Istat: due dipendenti su tre in attesa di rinnovo di contratto

A gennaio le retribuzioni sono in leggero aumento, ma due dipendenti su tre stanno aspettando il rinnovo del contratto. Emerge dai dati odierni dell’Istat relativi a contratti collettivi e retribuzioni contrattuali. Nel mese di gennaio l’indice delle retribuzioni contrattuali orarie aumenta rispetto al mese precedente dello 0,6% e dell’1,4% nei confronti di gennaio 2013. Le variazioni registrano un aumento tendenziale dell’1,8% per i dipendenti del settore privato e una variazione nulla per quelli della pubblica amministrazione. Ma uno dei dati principali rilevati dall’Istat è che “alla fine di gennaio la quota dei dipendenti in attesa di rinnovo è del 66,2% nel totale dell’economia e del 56,3% nel settore privato. L’attesa del rinnovo per i lavoratori con il contratto scaduto è in media di 24,5 mesi per l’insieme dei dipendenti e di 11,8 mesi per quelli del settore privato”.

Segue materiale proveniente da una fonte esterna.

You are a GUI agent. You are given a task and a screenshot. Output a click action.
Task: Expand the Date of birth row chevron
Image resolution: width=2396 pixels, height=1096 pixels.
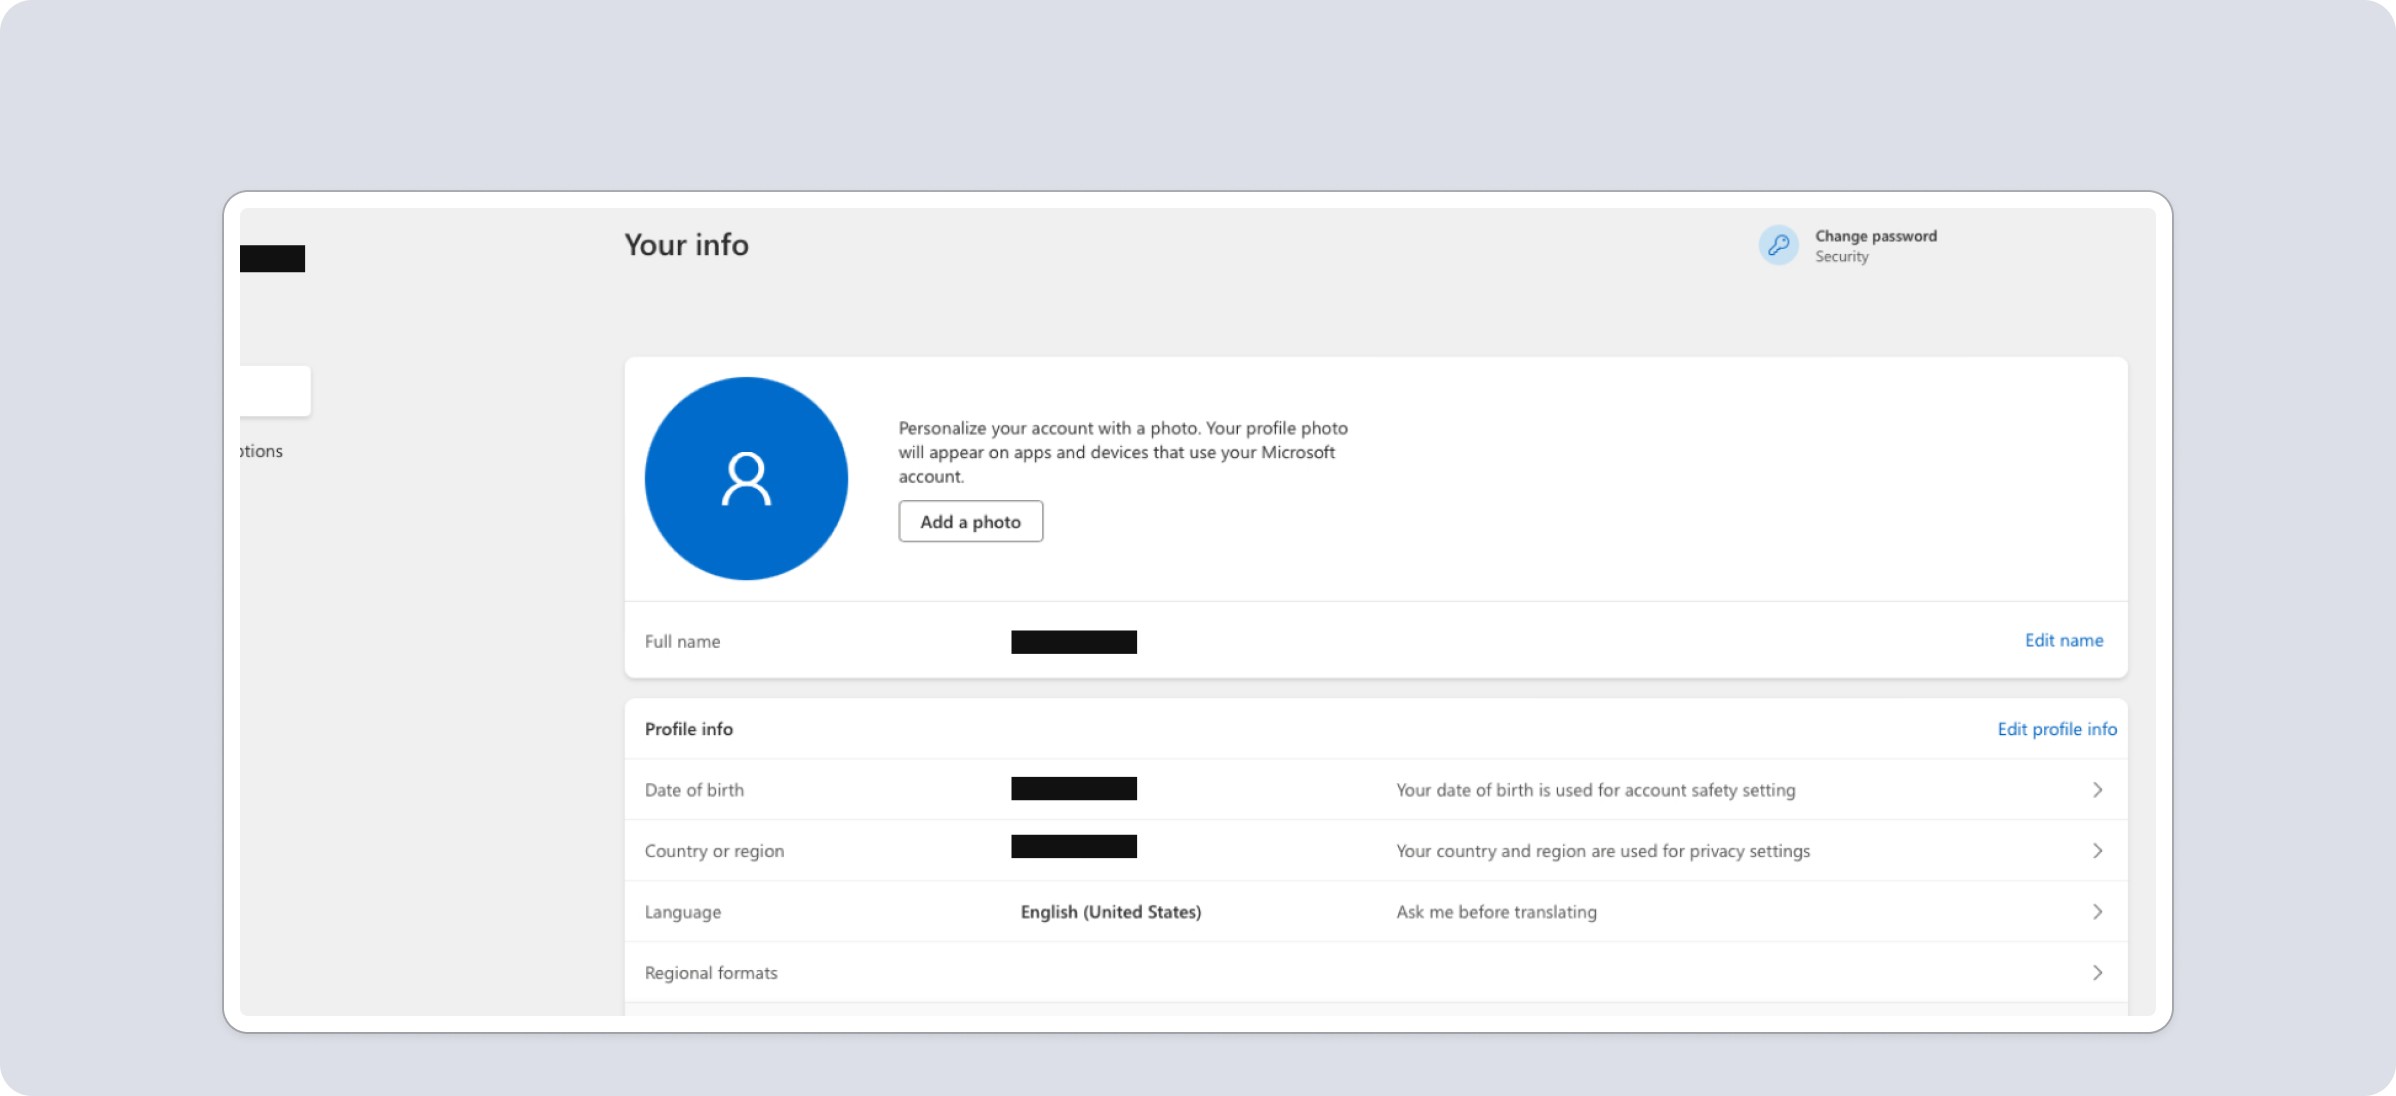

I contratti in attesa di rinnovo a gennaio, stima il Codacons, riguardano circa 8,5 milioni di dipendenti: in pratica due dipendenti su tre stanno aspettando. Per l’associazione “è una vergogna e lo è ancora di più che tra questi  dipendenti ci siano anche quelli del pubblico impiego. Suona come una beffa che si proponga continuamente la riduzione del cuneo fiscale e poi non si rinnovino nemmeno i contratti, persino quelli dei dipendenti pubblici. Per questo il Governo Renzi, se vuole dare un segno di discontinuità con il passato, dovrebbe sbloccare i rinnovi del pubblico impiego e reintrodurre la scala mobile all’inflazione programmata – afferma il Codacons – Una misura necessaria considerato che l’unica via per uscire dalla crisi è rilanciare la capacità di spesa di quel 50% di famiglie che, essendo in difficoltà ad arrivare a fine mese, ha dovuto ridurre drasticamente i consumi. Le possibilità sono due: abbassare loro le tasse o aumentare gli stipendi”.

Un commento a “Istat: due dipendenti su tre in attesa di rinnovo di contratto”

  1. ANTONIO ha detto:

    VA BENE, MA DELLA CASSA INTEGRAZIONE CHE E’ DA LUGLIO CHE NON VIENE PAGATA, SI SA’ QUALCOSA?